Portland State geography professor Teresa Bulman will co-facilitate a month-long venture to Botswana with K-12 teachers in an effort to increase the amount of geography studied in the classroom.

The trip is part of the Oregon Geographic Alliance, a program based and headquartered in the PSU geography department that works to improve and increase geography education. The alliance sustains itself on funds from the National Geographic Society, Portland State University, and corporate and individual donors.

“The mission is to help K-12 teachers to incorporate geography into the classroom,” said Carolyn Perry, OGA executive manager.

“The OGA is the predominant entity engaged in improving geographic education in the K-12 system in Oregon, and we do that by reaching teachers,” said Bulman. “If you reach teachers you will reach the students.”

The OGA will send a total of 12 Oregon schoolteachers to Botswana with Bulman starting June 23 and lasting an entire month. The Botswana trip is for advanced teachers who have already taken an introductory institute class, offered during the summer for all Oregon teachers who wish to improve their geographical skills.

“The key thing in our program is that we’re working with the School of Education at the University of Botswana,” Bulman said, “and they are setting up school visits throughout the country so that our teachers will go and visit their counterparts.”

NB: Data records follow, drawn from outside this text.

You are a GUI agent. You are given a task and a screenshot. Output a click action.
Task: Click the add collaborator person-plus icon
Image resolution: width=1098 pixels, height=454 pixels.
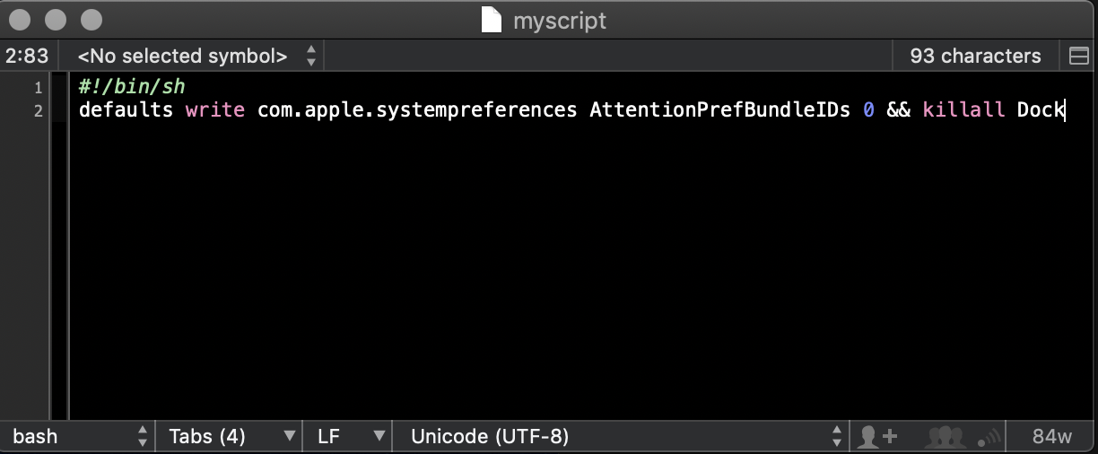click(x=877, y=436)
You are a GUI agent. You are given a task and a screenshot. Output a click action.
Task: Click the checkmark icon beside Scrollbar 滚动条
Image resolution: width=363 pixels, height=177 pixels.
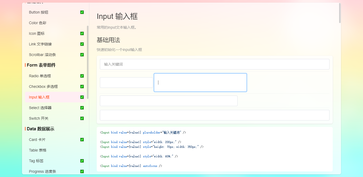tap(82, 55)
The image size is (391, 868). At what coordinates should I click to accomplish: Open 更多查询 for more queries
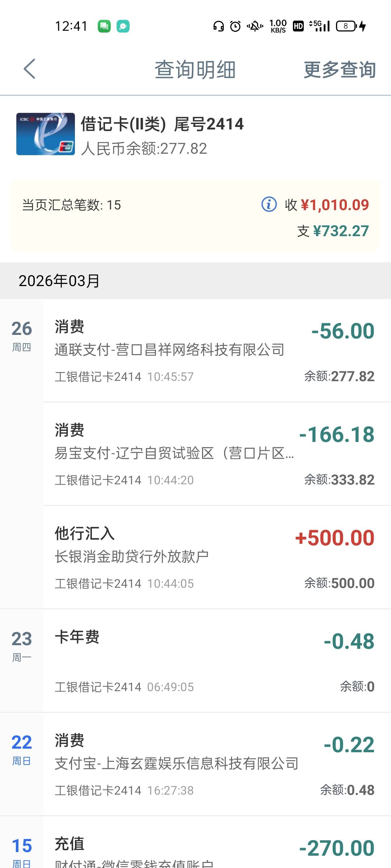pyautogui.click(x=340, y=69)
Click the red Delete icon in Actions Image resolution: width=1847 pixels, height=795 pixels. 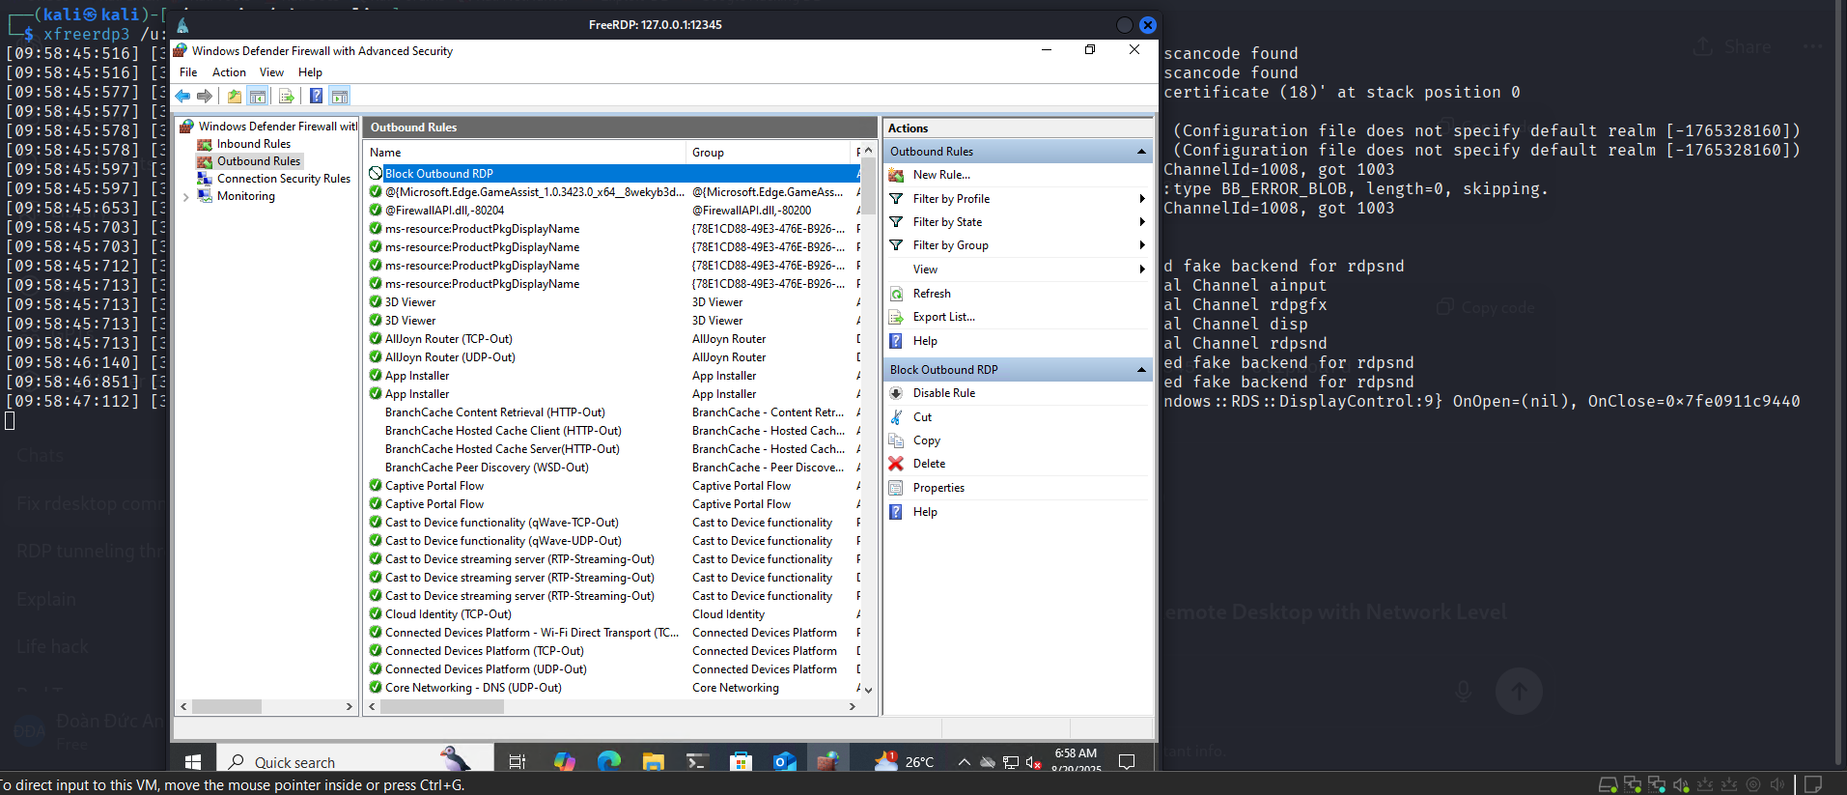896,464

Perry said that aside from learning how to better educate students on geography, the teachers will visit a diamond mine, spend two or three days on a game reserve and travel some of the country’s rivers on the riverboats. The teachers will also meet with representatives from Botswana’s ministries of mining, agriculture and environment, researchers from the University of Botswana and the Henry Oppenheimer Research Center in the Okavango Delta and the D’Kar cultural trust.

Upon their return, the teachers will help produce a “geography in education” supplement for The Oregonian. They will also participate in programs to share their knowledge throughout the state.

“That’ll be one more tool they have for teaching, one more experience they have of teaching geography,” Perry said. “So if they’re teaching, maybe, units on health, they will have first-hand experience with the AIDS situation in Africa.”

Previous OGA projects have included work with institutes in Nepal and Wales, and future projects include the creation of an elementary-school-level atlas of Oregon history and geography. The Botswana institute is primarily funded by a $65,000 Fulbright-Hays Group Project Abroad grant.

“It is a great benefit to our department to have an association with OGA,” said Martha Works, chair of PSU’s geography department. “We have masters students interested in geographic education, we get to meet and work with teachers from around the state, and we get students actually beginning college with training in and understanding of geographic concepts.”

Botswana is 70 percent desert and home to the world’s largest inland delta, the Okavango Delta. Its population is 1,640,115 and its official languages are English and Setswana, according to the CIA.